Ma oltre all’equivoco (voluto) restano i dubbi scientifici, perché nonostante i progressi tecnici, la pratica della diagnosi pre-impianto non è perfetta: “La metodica – spiega Neri – è esposta a errori, che sono stati già riportati nella letteratura. Anche se agli errori c’è spesso una spiegazione, resta il fatto che si esegue un test del Dna, che ha conseguenze di vita o di morte su un essere umano, utilizzando una singola cellula. Un aspetto che costituisce una obiettiva limitazione a un esame accurato e che non permette alcuna verifica, perché non c’è materiale di scorta su cui effettuarne un altro”. Ci sono anche ragioni molto più sottili e tecniche: “In questo momento la diagnosi genetica pre-impianto – ricorda Giovanni Neri – si fa solo nella ricerca di una mutazione specifica già nota. A rendere più difficile l’obiettivo di avere un risultato attendibile al di là di ogni ragionevole dubbio, c’è il fatto che la metodica biotecnologica utilizzata, la Pcr (reazione a catena della polimerasi) per funzionare ha bisogno di amplificare molte volte il gene che deve essere testato. Ma del gene esistono due copie (alleli) che spesso non sono identici. Le differenze sono piccole, ma può capitare che una delle due venga amplificata preferenzialmente: un embrione portatore di una malattia recessiva può sembrare sano se viene amplificato il gene sano, o viceversa, se viene amplificato il gene mutante, può essere creduto affetto dalla patologia”.

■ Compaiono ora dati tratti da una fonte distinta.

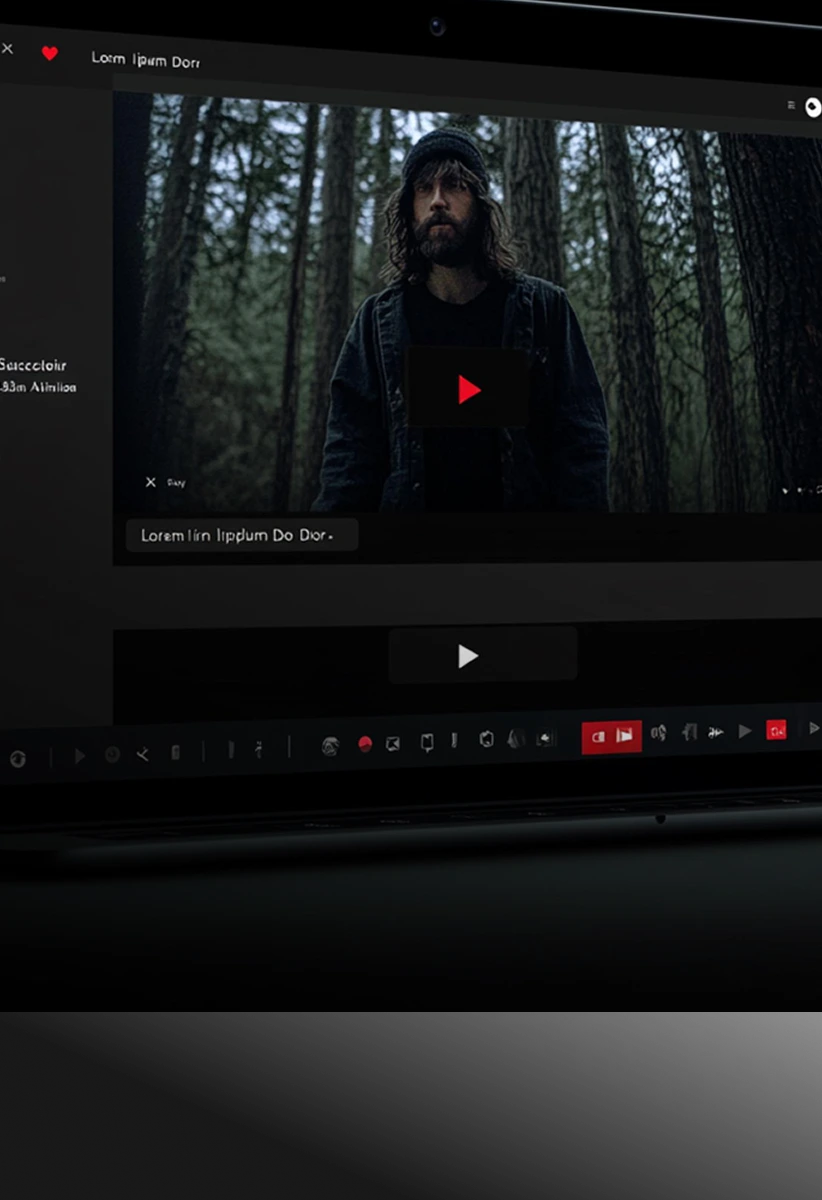Viewport: 822px width, 1200px height.
Task: Select the Lorem Ipsum Dor title in the header
Action: tap(145, 59)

Altre osservazioni riguardano gli esiti a distanza anche sugli embrioni che vengono impiantati in utero dopo la diagnosi genetica pre-impianto: “Non esistono dati sulle possibili conseguenze a lungo termine – osserva Neri – Quando si preleva una cellula (blastomero) a un essere che ne ha poche, non più di venti, si tratta comunque di una percentuale significativa. Anche se l’embrione viene poi impiantato in utero e nasce un bambino, attualmente non sappiamo se la biopsia subita avrà conseguenze sulla sua salute futura”.

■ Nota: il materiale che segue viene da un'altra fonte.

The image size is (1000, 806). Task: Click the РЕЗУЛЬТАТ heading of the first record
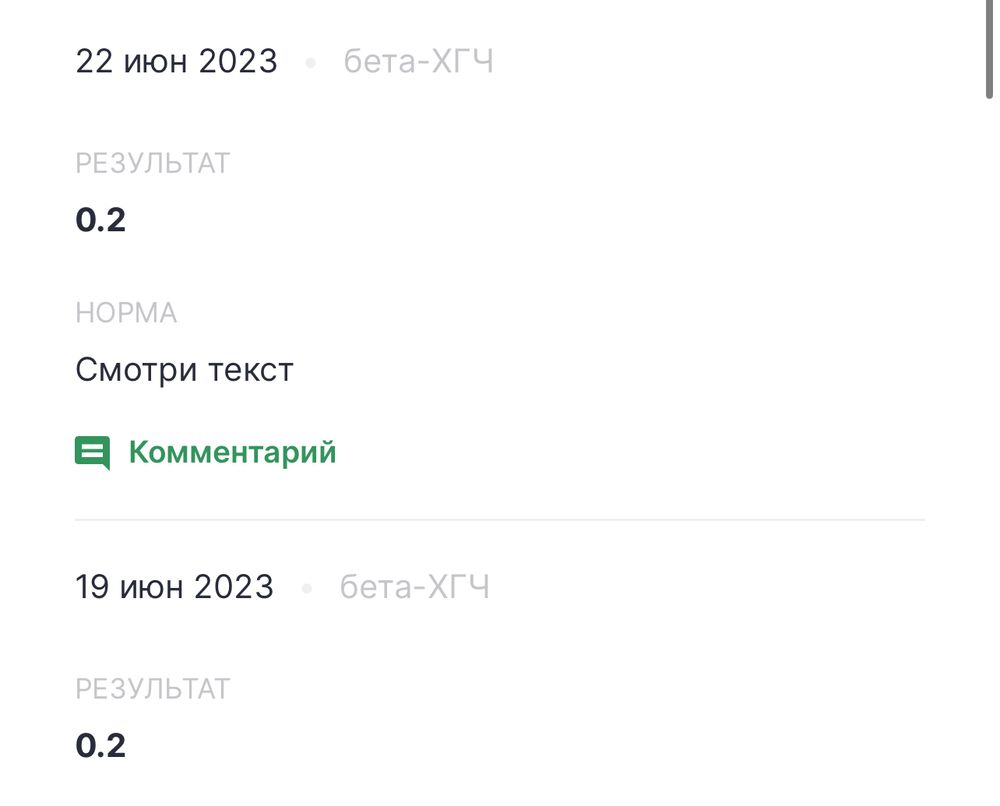(x=152, y=162)
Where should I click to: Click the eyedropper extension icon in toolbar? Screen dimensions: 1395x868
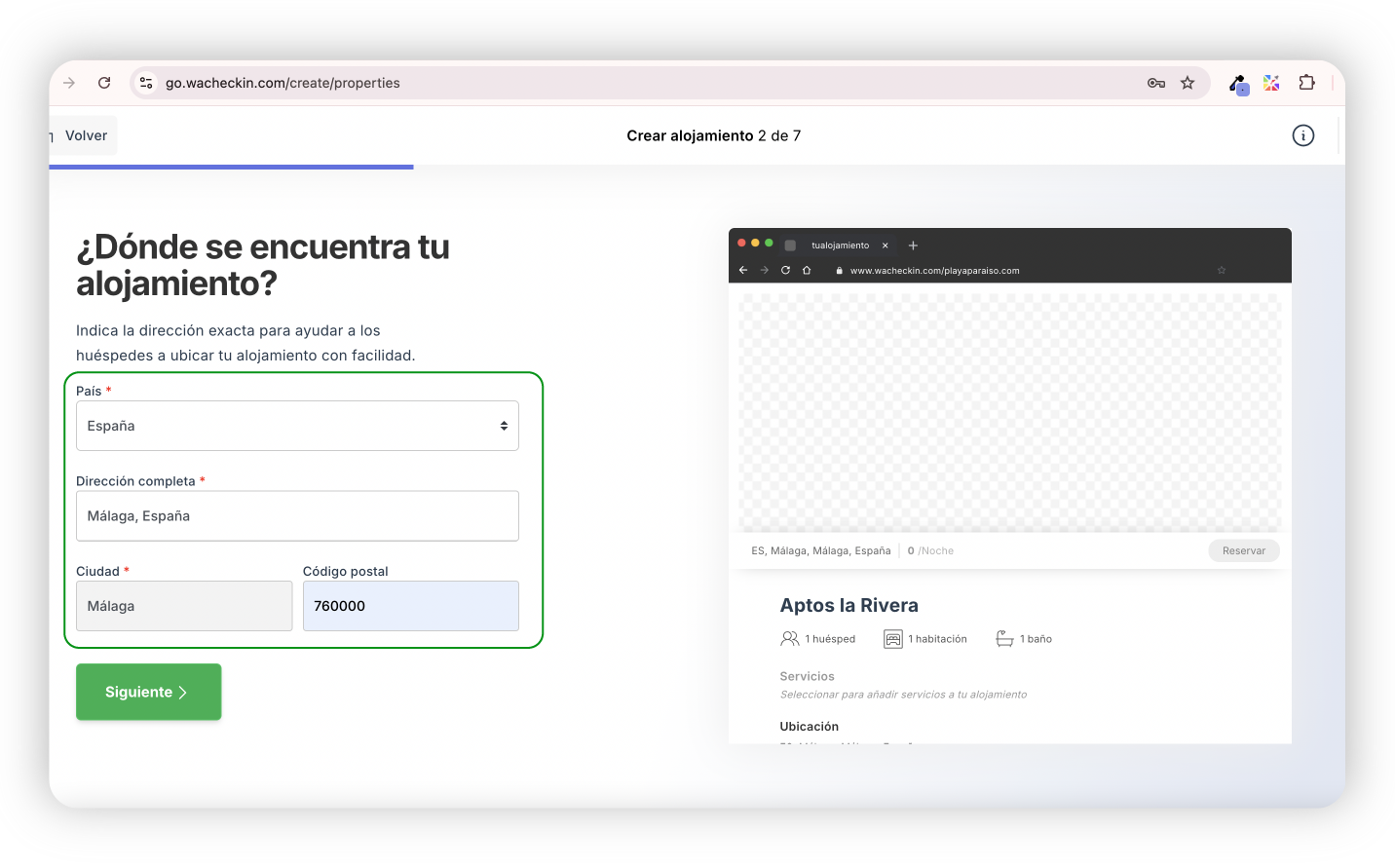tap(1237, 84)
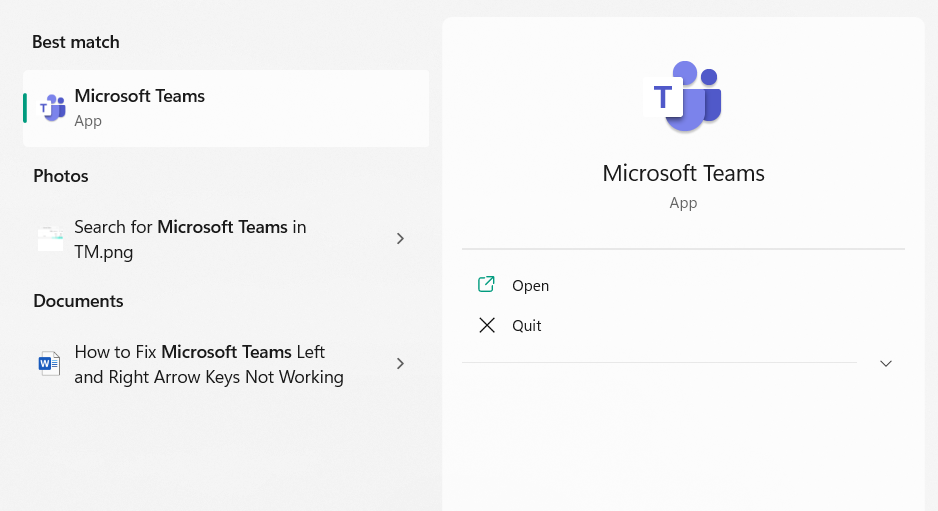Select Quit to close Microsoft Teams
The image size is (938, 511).
(527, 326)
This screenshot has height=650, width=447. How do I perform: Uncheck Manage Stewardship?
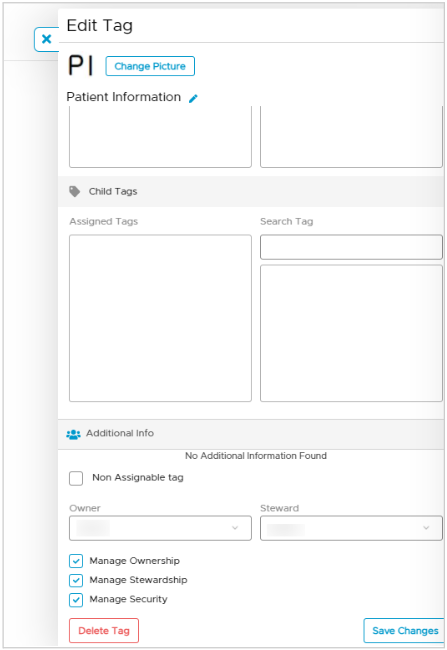(x=76, y=580)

Senza dimenticare, puntualizza Neri, che si tratta pur sempre di tecniche (quelle della fecondazione in vitro) che sono caratterizzate da una bassa percentuale di successo, circa il 20-30%. “E spesso poi si ricorre alla Icsi, che da alcuni dati della letteratura scientifica sembra gravata da un maggior rischio di dare origine ad alcune patologie (rare) causate da difetti della regolazione epigenetica del Dna: in particolare la sindrome di Beckwith-Wiedemann (caratterizzata da eccesso di crescita e rischio tumori infantili) e la sindrome di Angelman (che porta con sé ritardo mentale ed epilessia)”. Il dato più grave però, conclude Neri, è quello dell’apertura all’eugenetica: “Qualcuno dirà che si prevengono malattie genetiche o aborti futuri. La realtà è che ci si mette su un piano inclinato che porta alla legittimazione della selezione eugenetica. Un domani si potrà analizzare non solo un gene, ma tanti, e non solo le mutazioni, ma le varianti: un modo per selezionare non solo i soggetti malati, ma quelli che hanno una predisposizione a una malattia. O in base ad altre caratteristiche. Una prospettiva tragica”.
Sono ancora molti i dubbi scientifici sulla reale utilità e sui rischi della diagnosi pre-impianto.
La metodica consiste in una prelievo cellulare potenzialmente letale per l’embrione in sviluppo e presenta un’alta percentuale di errore.